When learning, I remember a major breakthrough in sound came when starting with a smaller mouthpiece (e.g. 6 1/2 AL), becoming proficient, and then opening up the embouchure with a 2 or 3G and ultimately ended at with 1.5 to 1G with a big round sound.

Should I do that again or just start with the 1.5 or 1G?

  • Why not just grab a couple mouthpieces and try them out? If you don't still own your old stuff, go to a decent music shop and play before you buy. Commented May 24, 2019 at 11:18
  • 2
    Actually... that makes perfect sense. Silly me putting the cart before the horse, assuming the worst, and imagining there would be some protocols. Thanks for the suggestions. Really.
    – JerryG
    Commented May 25, 2019 at 14:19

1 Answer 1


The common wisdom I got from the brass faculty at my university was:

You won't be able to make an informed choice on a mouthpiece until you're skilled enough that you can tell whether it's the mouthpiece making the difference.

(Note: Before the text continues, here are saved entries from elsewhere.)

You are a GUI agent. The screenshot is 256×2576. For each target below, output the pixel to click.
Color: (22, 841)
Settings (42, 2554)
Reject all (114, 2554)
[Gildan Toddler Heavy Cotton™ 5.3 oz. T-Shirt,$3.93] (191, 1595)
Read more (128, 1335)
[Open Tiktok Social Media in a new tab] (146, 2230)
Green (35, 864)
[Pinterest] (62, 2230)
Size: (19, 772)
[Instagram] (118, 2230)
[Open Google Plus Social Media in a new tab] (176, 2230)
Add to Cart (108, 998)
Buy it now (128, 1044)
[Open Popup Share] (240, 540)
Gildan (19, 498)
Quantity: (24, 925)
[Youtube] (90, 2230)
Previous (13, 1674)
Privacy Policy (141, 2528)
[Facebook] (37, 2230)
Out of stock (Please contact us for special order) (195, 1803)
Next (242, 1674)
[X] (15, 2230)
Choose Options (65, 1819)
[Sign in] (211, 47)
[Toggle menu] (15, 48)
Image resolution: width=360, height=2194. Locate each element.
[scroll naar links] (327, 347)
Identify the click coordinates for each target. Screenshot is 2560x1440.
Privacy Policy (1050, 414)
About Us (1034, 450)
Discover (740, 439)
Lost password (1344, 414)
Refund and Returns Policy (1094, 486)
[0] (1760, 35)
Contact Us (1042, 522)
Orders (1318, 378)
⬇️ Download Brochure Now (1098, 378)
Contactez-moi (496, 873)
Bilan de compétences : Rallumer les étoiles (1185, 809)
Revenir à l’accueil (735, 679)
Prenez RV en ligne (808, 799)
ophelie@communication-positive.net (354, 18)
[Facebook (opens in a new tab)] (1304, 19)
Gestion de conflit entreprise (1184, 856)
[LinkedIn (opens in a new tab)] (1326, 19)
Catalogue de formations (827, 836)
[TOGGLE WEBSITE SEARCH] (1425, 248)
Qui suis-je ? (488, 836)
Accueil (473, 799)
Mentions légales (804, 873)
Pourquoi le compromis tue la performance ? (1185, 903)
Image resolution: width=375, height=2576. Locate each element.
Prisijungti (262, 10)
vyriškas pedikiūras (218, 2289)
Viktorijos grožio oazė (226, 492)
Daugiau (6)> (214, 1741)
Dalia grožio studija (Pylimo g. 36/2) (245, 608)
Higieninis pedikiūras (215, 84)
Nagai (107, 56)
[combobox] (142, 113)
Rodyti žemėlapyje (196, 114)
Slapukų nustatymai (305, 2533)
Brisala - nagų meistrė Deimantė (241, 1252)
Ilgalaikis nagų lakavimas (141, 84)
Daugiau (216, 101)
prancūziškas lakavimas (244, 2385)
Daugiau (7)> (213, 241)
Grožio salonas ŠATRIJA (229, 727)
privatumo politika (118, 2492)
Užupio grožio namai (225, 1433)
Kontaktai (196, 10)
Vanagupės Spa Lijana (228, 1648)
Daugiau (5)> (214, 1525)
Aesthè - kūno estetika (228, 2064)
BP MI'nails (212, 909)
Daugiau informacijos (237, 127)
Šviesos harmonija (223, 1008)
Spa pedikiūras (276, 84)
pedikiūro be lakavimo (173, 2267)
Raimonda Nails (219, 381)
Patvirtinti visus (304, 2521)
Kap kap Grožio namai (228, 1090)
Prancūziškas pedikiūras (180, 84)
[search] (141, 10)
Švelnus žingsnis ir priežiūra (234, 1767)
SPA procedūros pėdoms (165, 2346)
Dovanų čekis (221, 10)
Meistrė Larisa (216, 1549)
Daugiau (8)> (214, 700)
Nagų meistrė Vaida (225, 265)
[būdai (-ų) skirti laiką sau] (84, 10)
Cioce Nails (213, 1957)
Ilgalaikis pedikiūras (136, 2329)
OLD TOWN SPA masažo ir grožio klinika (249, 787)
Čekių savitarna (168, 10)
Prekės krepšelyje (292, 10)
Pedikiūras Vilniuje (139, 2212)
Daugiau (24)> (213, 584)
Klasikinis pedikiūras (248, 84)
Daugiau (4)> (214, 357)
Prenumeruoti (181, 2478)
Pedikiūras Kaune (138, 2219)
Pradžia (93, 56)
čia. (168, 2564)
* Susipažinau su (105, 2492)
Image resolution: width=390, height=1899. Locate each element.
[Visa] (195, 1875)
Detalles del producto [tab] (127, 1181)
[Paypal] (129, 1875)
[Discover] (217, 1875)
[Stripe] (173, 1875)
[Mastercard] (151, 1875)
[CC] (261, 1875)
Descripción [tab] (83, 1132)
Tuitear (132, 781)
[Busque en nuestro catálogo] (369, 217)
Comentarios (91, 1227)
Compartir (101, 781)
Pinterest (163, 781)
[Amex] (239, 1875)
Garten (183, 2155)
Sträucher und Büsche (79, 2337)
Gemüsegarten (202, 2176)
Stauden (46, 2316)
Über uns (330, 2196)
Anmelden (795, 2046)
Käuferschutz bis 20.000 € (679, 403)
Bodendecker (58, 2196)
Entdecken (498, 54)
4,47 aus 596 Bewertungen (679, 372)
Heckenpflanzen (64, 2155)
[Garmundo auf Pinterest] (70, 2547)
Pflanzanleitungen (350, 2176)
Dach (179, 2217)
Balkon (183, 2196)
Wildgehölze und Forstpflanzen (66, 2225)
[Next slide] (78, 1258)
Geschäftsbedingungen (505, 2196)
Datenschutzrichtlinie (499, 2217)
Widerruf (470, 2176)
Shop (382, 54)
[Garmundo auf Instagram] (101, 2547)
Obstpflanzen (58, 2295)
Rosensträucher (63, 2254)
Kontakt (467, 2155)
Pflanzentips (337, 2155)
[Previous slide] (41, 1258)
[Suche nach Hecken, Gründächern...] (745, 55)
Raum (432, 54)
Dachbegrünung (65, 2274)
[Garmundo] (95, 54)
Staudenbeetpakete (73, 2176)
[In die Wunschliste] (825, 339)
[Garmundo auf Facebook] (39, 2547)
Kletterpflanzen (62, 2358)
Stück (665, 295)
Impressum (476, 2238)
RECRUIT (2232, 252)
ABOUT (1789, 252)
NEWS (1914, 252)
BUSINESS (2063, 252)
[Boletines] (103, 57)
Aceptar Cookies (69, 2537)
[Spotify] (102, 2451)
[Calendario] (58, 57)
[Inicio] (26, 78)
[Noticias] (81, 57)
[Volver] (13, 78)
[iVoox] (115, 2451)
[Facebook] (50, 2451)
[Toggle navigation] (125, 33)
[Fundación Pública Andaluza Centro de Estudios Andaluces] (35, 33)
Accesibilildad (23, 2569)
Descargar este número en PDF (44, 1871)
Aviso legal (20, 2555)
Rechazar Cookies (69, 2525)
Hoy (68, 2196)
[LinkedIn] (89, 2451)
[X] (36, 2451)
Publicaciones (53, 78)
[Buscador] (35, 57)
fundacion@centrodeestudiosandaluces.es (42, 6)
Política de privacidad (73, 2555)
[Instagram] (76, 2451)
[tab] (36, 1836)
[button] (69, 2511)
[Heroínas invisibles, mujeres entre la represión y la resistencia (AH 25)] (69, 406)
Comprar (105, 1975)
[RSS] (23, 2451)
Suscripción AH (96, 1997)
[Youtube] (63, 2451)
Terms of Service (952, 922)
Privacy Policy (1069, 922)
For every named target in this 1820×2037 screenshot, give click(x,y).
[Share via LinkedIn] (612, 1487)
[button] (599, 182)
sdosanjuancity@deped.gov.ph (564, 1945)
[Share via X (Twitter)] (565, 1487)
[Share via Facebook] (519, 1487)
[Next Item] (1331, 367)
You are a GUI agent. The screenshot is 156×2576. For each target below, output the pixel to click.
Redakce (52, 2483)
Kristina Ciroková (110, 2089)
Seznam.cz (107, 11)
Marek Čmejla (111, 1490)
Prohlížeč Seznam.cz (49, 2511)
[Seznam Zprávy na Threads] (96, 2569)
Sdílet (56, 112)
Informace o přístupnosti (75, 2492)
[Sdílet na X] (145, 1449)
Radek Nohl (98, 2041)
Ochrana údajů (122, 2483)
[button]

In other words, a mouthpiece might make a 5% difference to your playing (within reason—we're excluding very unusual mouthpieces here). So until you're skilled enough that 5% is going to make a real difference to your experience, you won't know whether it was the mouthpiece that made the difference, or any of the posture, embouchure, technique, etc. changes that you inevitably make while learning.

I would suggest going with the most middle-of-the-road mouthpiece you can find—just ask someone at a music store, or give a quick phone call to a local player or teacher!